= Nabidh =

Traditional fermented drink from the Arabian Peninsula

Nabīdh (Arabic: نبيذ /ar/) is a traditional fermented drink from the Arabian Peninsula typically made from dates steeped in water, although it can also be made with dried grapes (raisins). Nabidh is usually non-intoxicating, but if left for a certain period of time, it can turn mildly intoxicating, or heavily intoxicating depending on the level of fermentation.

Nabidh is known to increase alcoholic content to intoxication levels, depending on the surrounding conditions. As alcohol is considered haram by the majority of modern Muslims, Nabidh is only fermented for a certain amount of time before it becomes alcohol. According to the hadith collection by Imam Malik Ibn Anas, it is forbidden to "prepare nabidh in a gourd or in a jug smeared with pitch" and forbade the mixture of fresh dates and grapes with raisins and dried dates.

== History ==
Rufus of Ephesus (fl. 100 AD) wrote a tract on the beverage nabīdh, which Qusta ibn Luqa in his times translated into Arabic by the name Risālah fī al-Nabīdh. In 2007, after collecting and collating copies of this manuscript from different libraries around the world, Hakim Syed Zillur Rahman again reintroduced and published this rare work in Urdu and Arabic.
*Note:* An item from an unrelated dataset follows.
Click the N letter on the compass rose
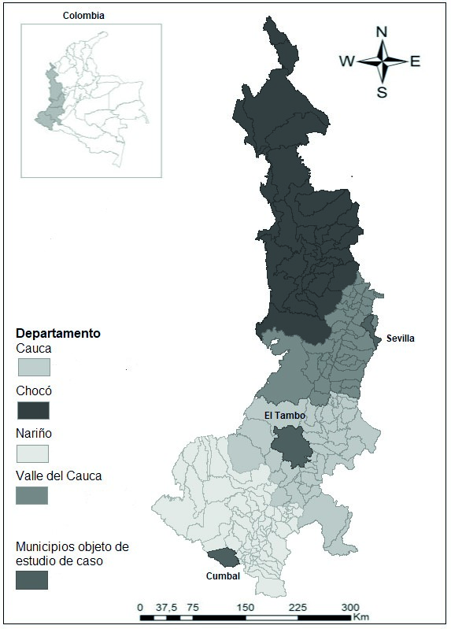(x=382, y=32)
Arab writer Ibn Fadlan describes an encounter on the Volga with a people he calls "Rūsiyyah," who may have been either Russians or Vikings. He relates how the Rusiyyah would drink an alcoholic drink he refers to by the name "nabidh". It is not clear what drink it actually was, but from context it is clear that it was intoxicating.

In Modern Standard Arabic the meaning of nabidh has shifted to mean wine in general, replacing the Classical Arabic word for wine, khamr.